### TASK TO COMPLETE
Look for "Shaman" in each line of the entries, and return the matching lines.

### Dataset items
*** Begin section ***
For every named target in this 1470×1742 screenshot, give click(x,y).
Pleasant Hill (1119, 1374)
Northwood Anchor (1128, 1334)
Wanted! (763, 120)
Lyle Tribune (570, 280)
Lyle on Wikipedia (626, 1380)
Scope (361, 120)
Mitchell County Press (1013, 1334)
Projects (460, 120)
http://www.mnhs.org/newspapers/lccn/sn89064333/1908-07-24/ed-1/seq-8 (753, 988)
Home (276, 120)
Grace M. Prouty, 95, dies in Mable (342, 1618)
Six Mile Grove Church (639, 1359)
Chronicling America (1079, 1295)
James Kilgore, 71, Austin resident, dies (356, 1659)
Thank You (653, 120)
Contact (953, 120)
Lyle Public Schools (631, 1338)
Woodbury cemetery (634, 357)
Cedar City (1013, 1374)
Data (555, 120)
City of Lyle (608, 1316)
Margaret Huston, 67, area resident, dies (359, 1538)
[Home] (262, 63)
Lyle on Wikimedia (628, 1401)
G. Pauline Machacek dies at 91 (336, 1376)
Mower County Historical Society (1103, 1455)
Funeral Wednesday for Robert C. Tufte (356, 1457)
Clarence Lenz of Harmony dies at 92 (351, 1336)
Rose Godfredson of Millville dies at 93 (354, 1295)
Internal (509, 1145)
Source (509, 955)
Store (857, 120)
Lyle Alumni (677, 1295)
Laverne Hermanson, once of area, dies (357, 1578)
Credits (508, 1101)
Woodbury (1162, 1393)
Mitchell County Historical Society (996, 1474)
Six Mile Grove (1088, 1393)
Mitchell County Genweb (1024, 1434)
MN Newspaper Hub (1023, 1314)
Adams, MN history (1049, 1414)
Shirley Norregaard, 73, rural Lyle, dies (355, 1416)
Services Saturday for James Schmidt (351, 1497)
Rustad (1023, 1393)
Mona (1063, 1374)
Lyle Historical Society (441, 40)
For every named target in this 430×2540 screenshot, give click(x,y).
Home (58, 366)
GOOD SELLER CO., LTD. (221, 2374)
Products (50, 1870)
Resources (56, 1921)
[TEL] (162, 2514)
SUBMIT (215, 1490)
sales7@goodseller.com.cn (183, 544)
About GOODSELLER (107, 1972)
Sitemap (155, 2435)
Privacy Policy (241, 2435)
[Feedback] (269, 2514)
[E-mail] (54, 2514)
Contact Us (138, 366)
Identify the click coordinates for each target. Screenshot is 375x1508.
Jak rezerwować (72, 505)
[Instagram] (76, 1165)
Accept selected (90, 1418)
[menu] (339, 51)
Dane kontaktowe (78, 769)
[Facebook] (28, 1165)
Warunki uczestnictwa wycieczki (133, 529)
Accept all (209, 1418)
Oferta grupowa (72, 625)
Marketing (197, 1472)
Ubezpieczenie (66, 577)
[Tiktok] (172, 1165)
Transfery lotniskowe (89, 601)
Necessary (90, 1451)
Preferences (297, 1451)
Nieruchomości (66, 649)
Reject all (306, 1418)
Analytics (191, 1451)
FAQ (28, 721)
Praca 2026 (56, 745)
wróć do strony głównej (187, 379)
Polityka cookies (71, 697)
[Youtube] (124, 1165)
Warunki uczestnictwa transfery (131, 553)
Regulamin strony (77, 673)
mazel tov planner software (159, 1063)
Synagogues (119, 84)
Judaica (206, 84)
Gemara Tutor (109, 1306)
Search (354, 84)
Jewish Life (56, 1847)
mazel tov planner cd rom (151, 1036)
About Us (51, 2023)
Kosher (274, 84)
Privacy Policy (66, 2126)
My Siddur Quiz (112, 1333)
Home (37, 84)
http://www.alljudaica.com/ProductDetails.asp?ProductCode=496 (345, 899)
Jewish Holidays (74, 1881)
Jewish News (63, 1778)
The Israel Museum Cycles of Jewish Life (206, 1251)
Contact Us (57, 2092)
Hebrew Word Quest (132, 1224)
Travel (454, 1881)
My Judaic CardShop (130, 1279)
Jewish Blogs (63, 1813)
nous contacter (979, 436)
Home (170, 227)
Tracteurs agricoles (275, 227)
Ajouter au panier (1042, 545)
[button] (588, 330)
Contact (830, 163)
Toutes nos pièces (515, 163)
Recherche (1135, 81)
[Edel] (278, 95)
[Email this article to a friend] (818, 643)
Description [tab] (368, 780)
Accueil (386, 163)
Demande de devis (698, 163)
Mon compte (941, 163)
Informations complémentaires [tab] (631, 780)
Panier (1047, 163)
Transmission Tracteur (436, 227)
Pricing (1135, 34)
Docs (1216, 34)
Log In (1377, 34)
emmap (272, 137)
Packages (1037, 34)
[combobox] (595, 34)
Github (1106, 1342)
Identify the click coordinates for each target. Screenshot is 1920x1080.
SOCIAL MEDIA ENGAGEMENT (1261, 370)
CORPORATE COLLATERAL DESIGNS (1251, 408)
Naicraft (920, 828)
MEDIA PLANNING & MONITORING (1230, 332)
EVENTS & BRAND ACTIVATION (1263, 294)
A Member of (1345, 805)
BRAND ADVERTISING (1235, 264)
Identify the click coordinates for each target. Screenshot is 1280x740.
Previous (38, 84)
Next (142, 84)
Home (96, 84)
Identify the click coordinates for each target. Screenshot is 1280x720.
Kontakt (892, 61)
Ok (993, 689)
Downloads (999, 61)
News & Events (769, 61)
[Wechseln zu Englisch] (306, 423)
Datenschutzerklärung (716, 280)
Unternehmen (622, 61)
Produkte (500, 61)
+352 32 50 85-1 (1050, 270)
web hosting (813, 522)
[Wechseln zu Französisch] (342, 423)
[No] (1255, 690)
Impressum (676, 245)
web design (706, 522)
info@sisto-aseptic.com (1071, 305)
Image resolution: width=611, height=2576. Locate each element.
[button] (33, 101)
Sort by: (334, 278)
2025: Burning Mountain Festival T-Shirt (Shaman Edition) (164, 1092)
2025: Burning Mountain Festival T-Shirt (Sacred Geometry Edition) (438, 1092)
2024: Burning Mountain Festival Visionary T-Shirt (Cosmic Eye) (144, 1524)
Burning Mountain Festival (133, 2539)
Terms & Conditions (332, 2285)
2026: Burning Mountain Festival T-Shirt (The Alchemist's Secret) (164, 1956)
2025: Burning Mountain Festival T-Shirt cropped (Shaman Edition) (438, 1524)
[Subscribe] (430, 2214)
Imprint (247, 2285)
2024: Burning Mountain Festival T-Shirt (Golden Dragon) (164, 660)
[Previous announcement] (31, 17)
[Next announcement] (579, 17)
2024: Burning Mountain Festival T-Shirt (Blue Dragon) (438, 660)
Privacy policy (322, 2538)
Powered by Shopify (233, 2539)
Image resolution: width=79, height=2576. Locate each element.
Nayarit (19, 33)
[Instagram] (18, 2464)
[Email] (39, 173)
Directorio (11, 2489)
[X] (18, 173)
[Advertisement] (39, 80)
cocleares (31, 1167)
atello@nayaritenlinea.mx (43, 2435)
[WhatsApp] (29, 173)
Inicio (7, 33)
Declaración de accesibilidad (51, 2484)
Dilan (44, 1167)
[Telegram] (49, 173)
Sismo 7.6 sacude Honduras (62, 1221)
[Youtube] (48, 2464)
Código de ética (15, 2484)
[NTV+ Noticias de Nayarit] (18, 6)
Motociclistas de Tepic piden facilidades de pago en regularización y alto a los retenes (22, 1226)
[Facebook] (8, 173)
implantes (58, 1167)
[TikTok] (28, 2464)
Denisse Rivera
*** End section ***
### ANSWER BELOW
2025: Burning Mountain Festival T-Shirt (Shaman Edition) (164, 1092)
2025: Burning Mountain Festival T-Shirt cropped (Shaman Edition) (438, 1524)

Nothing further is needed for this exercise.